Consigne donnée 1: Recopiez à l'identique les entrées, en commençant à la toute première et en terminant à la ligne qui contient « coord(146,253) », cette ligne comprise.

Texte retenu:
»»

—Le retour du fils de la riposte… (graduée) —
Élaborés sous la houlette du P-DG de la Fnac Denis Olivennes, les travaux de la commission éponyme ont été remis vendredi sous les ors de la République, en présence de Nicolas Sarkozy, et ses conclusions ont donné lieu à des accords tripartites entre les industriels du divertissement, les fournisseurs d’accès et les pouvoirs publics qualifiés d’ “historiques”, et baptisés dans la foulée “Accords de l’Élysée”. Mais même présentées en grande pompe, les mesures adoptées n’en font pas moins figure pour beaucoup de loi DADVSI au petit pied.
Où sont donc les débats passionnés auxquels avait donné lieu la loi DADVSI ?

««

Entrées listées:

»»

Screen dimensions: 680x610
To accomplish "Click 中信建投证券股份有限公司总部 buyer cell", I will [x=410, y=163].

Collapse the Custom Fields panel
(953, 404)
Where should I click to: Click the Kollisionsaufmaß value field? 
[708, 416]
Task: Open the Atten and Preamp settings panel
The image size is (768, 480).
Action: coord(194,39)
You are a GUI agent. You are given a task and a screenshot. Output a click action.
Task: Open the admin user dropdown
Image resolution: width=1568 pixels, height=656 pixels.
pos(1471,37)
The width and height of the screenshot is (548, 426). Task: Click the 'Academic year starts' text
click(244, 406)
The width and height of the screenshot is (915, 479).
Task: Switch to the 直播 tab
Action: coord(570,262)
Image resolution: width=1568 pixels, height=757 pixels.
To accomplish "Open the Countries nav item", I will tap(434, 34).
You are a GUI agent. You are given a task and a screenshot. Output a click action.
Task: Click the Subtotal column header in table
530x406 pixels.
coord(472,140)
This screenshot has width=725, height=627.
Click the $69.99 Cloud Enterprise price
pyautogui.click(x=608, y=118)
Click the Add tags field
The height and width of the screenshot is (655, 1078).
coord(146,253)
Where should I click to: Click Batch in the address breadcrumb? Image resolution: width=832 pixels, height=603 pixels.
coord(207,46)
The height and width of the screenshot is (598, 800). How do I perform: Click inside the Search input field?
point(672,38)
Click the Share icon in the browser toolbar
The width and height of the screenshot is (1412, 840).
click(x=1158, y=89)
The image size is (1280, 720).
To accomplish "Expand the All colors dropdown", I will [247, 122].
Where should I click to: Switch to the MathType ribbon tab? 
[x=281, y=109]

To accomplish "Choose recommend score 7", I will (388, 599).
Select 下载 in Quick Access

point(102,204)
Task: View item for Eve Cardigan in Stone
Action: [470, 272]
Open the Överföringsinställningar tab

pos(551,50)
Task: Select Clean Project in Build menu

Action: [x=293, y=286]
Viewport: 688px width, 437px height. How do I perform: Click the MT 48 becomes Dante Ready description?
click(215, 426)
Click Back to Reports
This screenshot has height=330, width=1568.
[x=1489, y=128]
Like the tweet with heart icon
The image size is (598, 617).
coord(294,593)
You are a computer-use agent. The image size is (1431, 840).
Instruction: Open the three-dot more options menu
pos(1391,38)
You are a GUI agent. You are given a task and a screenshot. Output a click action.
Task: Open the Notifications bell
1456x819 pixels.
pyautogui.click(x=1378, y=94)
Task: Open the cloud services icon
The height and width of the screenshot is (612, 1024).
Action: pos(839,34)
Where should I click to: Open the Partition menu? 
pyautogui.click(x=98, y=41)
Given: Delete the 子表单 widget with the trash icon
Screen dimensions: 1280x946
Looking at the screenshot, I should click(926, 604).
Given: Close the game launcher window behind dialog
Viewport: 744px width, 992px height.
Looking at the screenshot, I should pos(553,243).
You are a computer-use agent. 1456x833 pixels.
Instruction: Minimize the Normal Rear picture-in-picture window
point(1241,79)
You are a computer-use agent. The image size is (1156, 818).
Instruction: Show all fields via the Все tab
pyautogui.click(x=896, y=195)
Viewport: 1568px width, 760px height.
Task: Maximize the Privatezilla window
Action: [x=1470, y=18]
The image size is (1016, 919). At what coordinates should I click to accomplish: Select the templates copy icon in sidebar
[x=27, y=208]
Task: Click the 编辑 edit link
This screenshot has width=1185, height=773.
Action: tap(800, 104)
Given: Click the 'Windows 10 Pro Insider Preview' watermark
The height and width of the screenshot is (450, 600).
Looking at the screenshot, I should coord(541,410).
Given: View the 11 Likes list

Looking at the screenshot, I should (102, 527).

««

Consigne donnée 2: D'après le texte retenu, sous la houlette de qui les travaux de la commission ont-ils été élaborés ?

Réponse complète 1:
Screen dimensions: 680x610
To accomplish "Click 中信建投证券股份有限公司总部 buyer cell", I will [x=410, y=163].

Collapse the Custom Fields panel
(953, 404)
Where should I click to: Click the Kollisionsaufmaß value field? 
[708, 416]
Task: Open the Atten and Preamp settings panel
The image size is (768, 480).
Action: coord(194,39)
You are a GUI agent. You are given a task and a screenshot. Output a click action.
Task: Open the admin user dropdown
Image resolution: width=1568 pixels, height=656 pixels.
pos(1471,37)
The width and height of the screenshot is (548, 426). Task: Click the 'Academic year starts' text
click(244, 406)
The width and height of the screenshot is (915, 479).
Task: Switch to the 直播 tab
Action: coord(570,262)
Image resolution: width=1568 pixels, height=757 pixels.
To accomplish "Open the Countries nav item", I will tap(434, 34).
You are a GUI agent. You are given a task and a screenshot. Output a click action.
Task: Click the Subtotal column header in table
530x406 pixels.
coord(472,140)
This screenshot has width=725, height=627.
Click the $69.99 Cloud Enterprise price
pyautogui.click(x=608, y=118)
Click the Add tags field
The height and width of the screenshot is (655, 1078).
coord(146,253)

Réponse complète 2: Sous la houlette de Denis Olivennes, P-DG de la Fnac.